In particolare, tali ingiunzioni, sono state inviate sulla base di un ricalcolo relativo alle superfici degli immobili oggetto di accertamento; in pratica in molti casi, il Comune di Bacoli, ritiene insufficiente il pagamento effettuato nel 2013 da vari cittadini poiché gli immobili di proprietà dei medesimi avrebbero una superfice superiore rispetto a quella effettivamente accertata e dichiarata.

A ben vedere, però, a seguito di una prima ed anche semplice verifica da parte di molti dei destinatari di tali intimazioni, gli stessi hanno riscontrato la totale erroneità delle stesse, accertando la regolarità di quanto effettivamente pagato nell’anno 2013.

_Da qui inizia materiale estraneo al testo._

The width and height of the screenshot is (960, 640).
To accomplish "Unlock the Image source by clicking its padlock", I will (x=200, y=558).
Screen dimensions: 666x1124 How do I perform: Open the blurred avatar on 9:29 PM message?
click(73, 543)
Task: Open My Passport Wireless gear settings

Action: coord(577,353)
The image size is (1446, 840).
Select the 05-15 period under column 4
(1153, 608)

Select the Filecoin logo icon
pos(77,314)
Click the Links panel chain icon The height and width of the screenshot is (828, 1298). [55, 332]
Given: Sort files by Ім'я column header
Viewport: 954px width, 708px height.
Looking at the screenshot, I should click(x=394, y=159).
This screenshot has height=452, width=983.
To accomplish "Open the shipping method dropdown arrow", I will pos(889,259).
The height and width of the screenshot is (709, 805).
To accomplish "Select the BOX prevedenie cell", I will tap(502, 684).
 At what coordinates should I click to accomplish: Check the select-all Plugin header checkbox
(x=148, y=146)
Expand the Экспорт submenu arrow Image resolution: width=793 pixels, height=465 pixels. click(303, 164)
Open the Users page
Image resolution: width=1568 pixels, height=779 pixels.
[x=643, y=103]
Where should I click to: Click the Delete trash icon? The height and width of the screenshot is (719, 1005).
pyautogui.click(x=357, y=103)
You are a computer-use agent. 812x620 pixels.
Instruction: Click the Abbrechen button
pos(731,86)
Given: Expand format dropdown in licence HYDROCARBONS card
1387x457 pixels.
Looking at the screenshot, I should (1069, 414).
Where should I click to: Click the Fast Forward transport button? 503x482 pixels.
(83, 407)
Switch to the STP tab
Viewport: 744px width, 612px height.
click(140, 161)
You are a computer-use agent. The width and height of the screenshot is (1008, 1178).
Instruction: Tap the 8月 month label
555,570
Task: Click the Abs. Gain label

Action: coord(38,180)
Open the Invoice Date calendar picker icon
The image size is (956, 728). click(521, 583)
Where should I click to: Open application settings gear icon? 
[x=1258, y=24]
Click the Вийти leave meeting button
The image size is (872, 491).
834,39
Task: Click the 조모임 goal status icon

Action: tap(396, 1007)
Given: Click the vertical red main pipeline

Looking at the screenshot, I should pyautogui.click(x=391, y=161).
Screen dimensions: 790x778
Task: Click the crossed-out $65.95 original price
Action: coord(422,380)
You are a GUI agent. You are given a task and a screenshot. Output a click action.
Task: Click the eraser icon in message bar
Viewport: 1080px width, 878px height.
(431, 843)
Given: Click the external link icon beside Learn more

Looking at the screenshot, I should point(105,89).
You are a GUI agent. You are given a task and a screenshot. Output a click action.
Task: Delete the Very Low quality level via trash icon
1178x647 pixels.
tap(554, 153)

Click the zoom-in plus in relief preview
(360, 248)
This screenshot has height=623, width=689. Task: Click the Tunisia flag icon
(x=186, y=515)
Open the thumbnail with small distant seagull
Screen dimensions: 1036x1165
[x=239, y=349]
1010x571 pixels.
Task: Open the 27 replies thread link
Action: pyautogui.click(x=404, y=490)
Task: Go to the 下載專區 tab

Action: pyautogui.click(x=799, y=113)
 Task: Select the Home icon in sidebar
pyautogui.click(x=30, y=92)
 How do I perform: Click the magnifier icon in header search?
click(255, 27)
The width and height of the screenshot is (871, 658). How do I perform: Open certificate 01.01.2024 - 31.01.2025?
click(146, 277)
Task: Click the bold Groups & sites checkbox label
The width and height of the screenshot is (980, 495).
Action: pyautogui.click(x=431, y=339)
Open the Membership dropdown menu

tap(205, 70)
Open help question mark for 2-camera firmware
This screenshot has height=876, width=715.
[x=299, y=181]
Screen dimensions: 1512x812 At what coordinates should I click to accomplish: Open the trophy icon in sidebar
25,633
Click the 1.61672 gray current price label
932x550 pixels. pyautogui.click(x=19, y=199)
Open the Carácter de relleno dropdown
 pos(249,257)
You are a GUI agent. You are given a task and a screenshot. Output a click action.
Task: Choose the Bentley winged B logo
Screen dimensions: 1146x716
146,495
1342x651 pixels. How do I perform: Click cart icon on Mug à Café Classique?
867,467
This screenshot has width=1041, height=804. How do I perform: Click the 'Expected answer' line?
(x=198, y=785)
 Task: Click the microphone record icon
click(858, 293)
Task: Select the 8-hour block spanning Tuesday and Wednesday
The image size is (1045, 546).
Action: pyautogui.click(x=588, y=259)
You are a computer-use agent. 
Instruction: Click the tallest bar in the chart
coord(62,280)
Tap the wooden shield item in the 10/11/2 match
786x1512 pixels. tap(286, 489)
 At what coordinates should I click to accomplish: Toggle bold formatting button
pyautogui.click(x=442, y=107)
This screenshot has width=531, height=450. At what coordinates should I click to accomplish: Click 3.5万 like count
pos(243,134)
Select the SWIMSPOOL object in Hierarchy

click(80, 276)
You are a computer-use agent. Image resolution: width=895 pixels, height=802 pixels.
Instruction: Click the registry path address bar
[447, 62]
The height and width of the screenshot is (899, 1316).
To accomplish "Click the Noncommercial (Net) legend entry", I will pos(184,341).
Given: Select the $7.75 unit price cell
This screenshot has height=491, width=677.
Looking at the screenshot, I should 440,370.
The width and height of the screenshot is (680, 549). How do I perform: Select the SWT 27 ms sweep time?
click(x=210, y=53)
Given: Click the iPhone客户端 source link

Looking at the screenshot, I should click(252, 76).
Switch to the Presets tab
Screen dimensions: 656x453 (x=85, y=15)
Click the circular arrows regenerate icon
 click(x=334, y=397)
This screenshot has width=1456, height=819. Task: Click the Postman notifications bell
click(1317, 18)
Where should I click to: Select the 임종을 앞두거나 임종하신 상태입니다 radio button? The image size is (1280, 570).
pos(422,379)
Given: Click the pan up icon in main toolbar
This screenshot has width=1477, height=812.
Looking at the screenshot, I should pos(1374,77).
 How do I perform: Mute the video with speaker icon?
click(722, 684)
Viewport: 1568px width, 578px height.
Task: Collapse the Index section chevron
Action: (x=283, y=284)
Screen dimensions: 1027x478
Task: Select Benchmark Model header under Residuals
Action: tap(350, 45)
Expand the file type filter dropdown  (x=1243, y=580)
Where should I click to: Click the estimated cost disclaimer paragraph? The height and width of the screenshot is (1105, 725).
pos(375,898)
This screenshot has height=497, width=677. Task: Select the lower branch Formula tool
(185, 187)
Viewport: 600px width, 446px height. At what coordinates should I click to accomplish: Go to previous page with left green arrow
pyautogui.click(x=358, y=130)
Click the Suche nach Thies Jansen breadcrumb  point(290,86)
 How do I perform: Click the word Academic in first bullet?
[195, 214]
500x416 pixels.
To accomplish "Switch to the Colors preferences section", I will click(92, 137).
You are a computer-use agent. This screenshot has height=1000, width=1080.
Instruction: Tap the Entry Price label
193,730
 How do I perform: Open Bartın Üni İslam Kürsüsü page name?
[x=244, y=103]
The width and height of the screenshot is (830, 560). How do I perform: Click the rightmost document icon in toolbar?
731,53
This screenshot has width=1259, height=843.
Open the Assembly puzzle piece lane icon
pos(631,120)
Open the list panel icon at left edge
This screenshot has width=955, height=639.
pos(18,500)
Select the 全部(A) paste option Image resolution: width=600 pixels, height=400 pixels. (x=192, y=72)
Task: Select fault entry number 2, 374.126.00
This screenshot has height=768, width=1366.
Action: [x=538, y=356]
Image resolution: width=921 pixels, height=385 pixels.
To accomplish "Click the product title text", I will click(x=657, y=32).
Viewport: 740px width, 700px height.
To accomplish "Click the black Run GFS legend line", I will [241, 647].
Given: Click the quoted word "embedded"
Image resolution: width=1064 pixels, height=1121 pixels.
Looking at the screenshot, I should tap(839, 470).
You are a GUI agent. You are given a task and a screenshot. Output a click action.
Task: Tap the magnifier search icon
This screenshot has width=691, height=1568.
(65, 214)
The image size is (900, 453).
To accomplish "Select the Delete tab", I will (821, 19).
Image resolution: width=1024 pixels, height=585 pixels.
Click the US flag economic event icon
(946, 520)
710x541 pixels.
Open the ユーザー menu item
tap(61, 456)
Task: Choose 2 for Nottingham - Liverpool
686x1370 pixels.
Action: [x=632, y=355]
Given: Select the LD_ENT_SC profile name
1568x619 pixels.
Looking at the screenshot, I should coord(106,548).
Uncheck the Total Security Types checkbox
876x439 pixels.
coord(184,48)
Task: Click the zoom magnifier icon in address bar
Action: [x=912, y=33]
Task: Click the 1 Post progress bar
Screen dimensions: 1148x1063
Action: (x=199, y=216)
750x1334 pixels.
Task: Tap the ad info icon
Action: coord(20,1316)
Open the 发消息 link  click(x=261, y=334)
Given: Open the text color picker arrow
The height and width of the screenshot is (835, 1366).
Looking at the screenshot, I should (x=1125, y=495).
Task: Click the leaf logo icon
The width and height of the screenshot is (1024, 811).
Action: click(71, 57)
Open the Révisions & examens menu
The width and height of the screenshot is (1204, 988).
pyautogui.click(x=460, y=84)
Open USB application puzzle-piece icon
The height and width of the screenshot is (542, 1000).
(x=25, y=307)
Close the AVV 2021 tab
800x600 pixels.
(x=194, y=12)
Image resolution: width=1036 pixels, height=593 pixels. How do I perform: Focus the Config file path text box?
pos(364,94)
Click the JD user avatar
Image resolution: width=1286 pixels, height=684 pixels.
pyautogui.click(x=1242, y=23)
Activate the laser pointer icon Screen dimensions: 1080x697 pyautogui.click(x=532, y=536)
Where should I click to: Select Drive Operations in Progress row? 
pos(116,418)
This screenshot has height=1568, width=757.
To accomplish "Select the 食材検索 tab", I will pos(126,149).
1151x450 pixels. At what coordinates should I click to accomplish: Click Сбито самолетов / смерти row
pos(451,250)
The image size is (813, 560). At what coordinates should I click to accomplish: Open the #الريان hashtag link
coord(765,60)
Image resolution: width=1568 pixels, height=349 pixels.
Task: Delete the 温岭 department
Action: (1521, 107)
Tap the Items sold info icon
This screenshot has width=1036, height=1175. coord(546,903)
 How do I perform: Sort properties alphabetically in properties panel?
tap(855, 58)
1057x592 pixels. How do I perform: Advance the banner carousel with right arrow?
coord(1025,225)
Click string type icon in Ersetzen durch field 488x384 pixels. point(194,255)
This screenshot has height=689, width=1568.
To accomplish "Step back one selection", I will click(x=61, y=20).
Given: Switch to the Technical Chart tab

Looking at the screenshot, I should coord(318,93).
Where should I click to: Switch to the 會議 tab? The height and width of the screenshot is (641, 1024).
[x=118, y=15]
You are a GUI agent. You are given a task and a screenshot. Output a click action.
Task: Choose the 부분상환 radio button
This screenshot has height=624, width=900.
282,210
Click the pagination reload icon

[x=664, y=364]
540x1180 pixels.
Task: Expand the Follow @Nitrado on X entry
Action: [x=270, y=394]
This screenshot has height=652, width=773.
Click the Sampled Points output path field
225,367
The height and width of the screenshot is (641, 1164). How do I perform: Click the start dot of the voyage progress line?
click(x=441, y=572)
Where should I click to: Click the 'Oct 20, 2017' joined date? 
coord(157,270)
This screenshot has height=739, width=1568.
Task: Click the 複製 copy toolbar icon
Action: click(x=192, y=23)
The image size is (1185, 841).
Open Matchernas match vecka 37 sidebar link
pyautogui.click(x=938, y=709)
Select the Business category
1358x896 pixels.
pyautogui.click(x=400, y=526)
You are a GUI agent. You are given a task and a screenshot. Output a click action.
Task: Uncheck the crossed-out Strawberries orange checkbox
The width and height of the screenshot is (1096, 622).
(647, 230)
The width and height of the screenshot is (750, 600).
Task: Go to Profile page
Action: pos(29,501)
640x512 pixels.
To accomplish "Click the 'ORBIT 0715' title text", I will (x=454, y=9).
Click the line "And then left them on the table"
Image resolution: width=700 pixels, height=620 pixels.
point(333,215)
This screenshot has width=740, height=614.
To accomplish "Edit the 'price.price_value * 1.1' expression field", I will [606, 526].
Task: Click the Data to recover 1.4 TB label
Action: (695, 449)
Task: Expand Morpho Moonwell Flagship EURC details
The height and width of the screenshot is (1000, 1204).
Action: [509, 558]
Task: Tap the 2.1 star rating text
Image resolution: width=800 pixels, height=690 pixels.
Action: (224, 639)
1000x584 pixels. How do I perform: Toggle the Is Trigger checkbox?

Tali errori di calcolo, negli ultimi anni, sono stati riscontrati in molti Comuni Italiani e derivano spesso da una superficialità nell’effettuazione dei conteggi, che dovrebbe essere fatta scrupolosamente, tenendo conto delle statuizioni normative contenute nell’art. 1, comma 651, della Legge 27 Dicembre 2013, n. 147, la quale fa riferimento, per il calcolo della Tari, al regolamento di cui al decreto del Presidente della repubblica 27 aprile 1999, n. 158; si segnala che la maggior parte degli errori derivano spesso da vari elementi:

Calcolo errato della superfice degli immobili;
Calcolo errato del numero effettivo degli occupanti gli immobili;
Calcolo errato delle pertinenze facenti parti degli immobili (in particolare in quest’ultimo caso alcuni Comuni hanno applicato modalità di calcolo errate, considerando la quota variabile per ogni pertinenza, portando il valora della TARI a somme più elevate, e talvolta non di poco, del dovuto);

Lo scopo di questa nota segue un doppio binario:

1) Vogliamo segnalare ai cittadini di effettuare un’attenta verifica delle suddette intimazioni di pagamento e, in caso di dubbio, recarsi presso i competenti uffici del Comune di Bacoli al fine di chiedere spiegazioni e/o rettifiche poiché, se da un lato è giusto e doveroso pagare le tasse, dall’altro è ingiusto pagare più di quanto effettivamente dovuto.
2) D’altro canto si vuole sensibilizzare il Comune di Bacoli (in particolare l’Ufficio riscossione) e per esso il Commissario Prefettizio, ad effettuare un’analisi più attenta e scrupolosa in merito al calcolo della Tari e ciò al fine di evitare, in particolare in questo periodo di dissesto, inutili aggravi di spesa consistenti nell’invio di migliaia di avvisi di pagamento che poi si potrebbero rivelare errati ed al fine di evitare inoltre disagi per i cittadini di Bacoli costretti a lunghe file presso gli uffici competenti.